Data excerpts
^^^^

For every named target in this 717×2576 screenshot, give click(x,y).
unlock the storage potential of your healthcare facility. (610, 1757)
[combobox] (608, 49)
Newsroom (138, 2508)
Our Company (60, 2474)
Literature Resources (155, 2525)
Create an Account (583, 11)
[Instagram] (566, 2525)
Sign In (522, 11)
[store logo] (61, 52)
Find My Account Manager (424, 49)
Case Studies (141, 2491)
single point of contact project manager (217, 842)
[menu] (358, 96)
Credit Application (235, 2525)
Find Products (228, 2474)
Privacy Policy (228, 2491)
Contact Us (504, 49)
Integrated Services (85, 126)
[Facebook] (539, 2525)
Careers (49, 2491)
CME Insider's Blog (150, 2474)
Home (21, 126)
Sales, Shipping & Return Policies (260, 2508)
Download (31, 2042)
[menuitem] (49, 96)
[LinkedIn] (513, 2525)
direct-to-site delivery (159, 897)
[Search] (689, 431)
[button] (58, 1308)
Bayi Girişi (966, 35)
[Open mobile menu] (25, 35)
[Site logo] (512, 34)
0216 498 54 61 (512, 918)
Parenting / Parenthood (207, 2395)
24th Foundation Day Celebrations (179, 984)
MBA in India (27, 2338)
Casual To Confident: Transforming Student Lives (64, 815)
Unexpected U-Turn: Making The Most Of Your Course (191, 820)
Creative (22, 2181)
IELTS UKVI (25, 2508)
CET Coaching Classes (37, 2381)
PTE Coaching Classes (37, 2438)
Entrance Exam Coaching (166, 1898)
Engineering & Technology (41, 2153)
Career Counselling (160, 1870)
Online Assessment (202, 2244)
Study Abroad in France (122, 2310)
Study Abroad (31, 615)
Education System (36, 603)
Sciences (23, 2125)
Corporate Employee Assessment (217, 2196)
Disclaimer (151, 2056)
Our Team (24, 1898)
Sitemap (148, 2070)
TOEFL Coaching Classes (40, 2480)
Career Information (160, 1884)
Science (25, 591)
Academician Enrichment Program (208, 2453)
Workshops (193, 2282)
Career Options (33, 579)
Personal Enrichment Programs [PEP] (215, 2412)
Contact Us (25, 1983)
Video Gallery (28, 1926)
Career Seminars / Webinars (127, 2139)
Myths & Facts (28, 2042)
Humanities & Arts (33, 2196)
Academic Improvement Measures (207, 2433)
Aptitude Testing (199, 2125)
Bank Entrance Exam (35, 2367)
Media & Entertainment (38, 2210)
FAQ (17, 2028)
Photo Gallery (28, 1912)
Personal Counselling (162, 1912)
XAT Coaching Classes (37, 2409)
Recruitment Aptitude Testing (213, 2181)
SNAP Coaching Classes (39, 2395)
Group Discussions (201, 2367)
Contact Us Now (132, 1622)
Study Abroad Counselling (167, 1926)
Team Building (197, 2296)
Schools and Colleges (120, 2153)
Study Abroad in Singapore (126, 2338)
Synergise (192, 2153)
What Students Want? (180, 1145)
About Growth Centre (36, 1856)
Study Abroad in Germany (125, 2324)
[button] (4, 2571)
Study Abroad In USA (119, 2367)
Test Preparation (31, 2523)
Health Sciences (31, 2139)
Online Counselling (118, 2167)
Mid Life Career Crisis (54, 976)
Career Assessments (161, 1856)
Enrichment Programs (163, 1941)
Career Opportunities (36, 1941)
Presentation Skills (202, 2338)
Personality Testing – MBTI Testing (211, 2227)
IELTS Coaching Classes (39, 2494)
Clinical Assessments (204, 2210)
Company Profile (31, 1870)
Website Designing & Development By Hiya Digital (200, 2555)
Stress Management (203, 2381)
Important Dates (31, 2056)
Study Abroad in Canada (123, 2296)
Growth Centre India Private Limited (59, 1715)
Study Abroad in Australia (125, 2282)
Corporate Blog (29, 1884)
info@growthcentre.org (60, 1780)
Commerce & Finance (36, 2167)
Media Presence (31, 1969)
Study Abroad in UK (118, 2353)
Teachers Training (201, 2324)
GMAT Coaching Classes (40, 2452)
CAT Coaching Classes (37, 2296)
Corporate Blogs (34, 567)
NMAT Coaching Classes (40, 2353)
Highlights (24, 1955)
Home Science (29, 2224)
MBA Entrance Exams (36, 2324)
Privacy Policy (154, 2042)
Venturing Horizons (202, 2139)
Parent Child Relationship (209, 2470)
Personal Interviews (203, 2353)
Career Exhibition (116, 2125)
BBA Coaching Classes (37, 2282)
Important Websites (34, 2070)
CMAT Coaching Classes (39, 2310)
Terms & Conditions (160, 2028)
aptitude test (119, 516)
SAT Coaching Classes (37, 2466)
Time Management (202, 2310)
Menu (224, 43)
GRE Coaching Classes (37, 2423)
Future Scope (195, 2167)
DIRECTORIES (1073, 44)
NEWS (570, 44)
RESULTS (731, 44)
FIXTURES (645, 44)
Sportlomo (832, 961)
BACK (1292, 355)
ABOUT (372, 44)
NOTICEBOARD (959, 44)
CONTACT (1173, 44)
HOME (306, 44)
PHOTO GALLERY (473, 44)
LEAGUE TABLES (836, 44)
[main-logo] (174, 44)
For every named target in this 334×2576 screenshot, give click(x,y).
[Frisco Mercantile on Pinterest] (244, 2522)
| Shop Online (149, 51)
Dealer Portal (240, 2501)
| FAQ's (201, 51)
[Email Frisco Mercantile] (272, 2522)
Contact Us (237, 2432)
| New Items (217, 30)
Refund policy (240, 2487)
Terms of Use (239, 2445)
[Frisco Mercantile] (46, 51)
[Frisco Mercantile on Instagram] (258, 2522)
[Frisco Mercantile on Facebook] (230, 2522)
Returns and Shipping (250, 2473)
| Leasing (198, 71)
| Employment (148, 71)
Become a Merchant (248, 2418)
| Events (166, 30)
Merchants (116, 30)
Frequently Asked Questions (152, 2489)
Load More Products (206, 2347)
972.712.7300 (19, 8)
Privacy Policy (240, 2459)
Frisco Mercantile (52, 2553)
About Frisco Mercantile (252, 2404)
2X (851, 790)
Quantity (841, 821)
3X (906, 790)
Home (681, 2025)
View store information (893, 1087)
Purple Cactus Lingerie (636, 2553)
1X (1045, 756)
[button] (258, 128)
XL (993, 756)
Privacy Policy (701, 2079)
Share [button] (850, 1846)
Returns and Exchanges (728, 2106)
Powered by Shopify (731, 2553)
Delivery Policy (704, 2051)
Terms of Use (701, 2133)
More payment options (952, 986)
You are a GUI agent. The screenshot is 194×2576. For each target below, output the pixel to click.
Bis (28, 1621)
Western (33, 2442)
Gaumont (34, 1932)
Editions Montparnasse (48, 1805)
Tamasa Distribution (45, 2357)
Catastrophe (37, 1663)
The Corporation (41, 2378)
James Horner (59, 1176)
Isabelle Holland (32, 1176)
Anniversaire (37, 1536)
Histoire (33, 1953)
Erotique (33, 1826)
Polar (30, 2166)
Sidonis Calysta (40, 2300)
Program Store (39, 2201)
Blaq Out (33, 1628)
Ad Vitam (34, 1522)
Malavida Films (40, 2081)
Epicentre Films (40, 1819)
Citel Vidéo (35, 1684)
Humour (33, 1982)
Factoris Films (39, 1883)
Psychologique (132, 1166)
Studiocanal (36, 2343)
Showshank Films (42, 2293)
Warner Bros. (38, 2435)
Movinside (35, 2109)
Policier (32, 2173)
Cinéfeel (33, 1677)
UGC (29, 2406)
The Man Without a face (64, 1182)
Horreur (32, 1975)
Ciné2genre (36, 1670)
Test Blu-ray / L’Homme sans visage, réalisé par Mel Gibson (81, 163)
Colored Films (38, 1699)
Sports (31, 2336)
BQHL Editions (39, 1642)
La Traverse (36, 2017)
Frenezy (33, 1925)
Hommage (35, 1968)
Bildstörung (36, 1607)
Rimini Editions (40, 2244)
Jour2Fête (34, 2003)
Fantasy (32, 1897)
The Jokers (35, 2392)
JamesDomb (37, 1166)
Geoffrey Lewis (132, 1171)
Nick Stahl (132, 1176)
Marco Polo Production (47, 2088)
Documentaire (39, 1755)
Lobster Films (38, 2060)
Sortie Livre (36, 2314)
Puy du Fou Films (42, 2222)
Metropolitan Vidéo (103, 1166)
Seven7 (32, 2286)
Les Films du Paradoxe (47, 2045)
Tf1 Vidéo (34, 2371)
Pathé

^^^^

Would you output, unchanged, each line from the start of the records to the line that holds "Academic Improvement Measures (207, 2433)", both included and nothing else?

For every named target in this 717×2576 screenshot, give click(x,y).
unlock the storage potential of your healthcare facility. (610, 1757)
[combobox] (608, 49)
Newsroom (138, 2508)
Our Company (60, 2474)
Literature Resources (155, 2525)
Create an Account (583, 11)
[Instagram] (566, 2525)
Sign In (522, 11)
[store logo] (61, 52)
Find My Account Manager (424, 49)
Case Studies (141, 2491)
single point of contact project manager (217, 842)
[menu] (358, 96)
Credit Application (235, 2525)
Find Products (228, 2474)
Privacy Policy (228, 2491)
Contact Us (504, 49)
Integrated Services (85, 126)
[Facebook] (539, 2525)
Careers (49, 2491)
CME Insider's Blog (150, 2474)
Home (21, 126)
Sales, Shipping & Return Policies (260, 2508)
Download (31, 2042)
[menuitem] (49, 96)
[LinkedIn] (513, 2525)
direct-to-site delivery (159, 897)
[Search] (689, 431)
[button] (58, 1308)
Bayi Girişi (966, 35)
[Open mobile menu] (25, 35)
[Site logo] (512, 34)
0216 498 54 61 (512, 918)
Parenting / Parenthood (207, 2395)
24th Foundation Day Celebrations (179, 984)
MBA in India (27, 2338)
Casual To Confident: Transforming Student Lives (64, 815)
Unexpected U-Turn: Making The Most Of Your Course (191, 820)
Creative (22, 2181)
IELTS UKVI (25, 2508)
CET Coaching Classes (37, 2381)
PTE Coaching Classes (37, 2438)
Entrance Exam Coaching (166, 1898)
Engineering & Technology (41, 2153)
Career Counselling (160, 1870)
Online Assessment (202, 2244)
Study Abroad in France (122, 2310)
Study Abroad (31, 615)
Education System (36, 603)
Sciences (23, 2125)
Corporate Employee Assessment (217, 2196)
Disclaimer (151, 2056)
Our Team (24, 1898)
Sitemap (148, 2070)
TOEFL Coaching Classes (40, 2480)
Career Information (160, 1884)
Science (25, 591)
Academician Enrichment Program (208, 2453)
Workshops (193, 2282)
Career Options (33, 579)
Personal Enrichment Programs [PEP] (215, 2412)
Contact Us (25, 1983)
Video Gallery (28, 1926)
Career Seminars / Webinars (127, 2139)
Myths & Facts (28, 2042)
Humanities & Arts (33, 2196)
Academic Improvement Measures (207, 2433)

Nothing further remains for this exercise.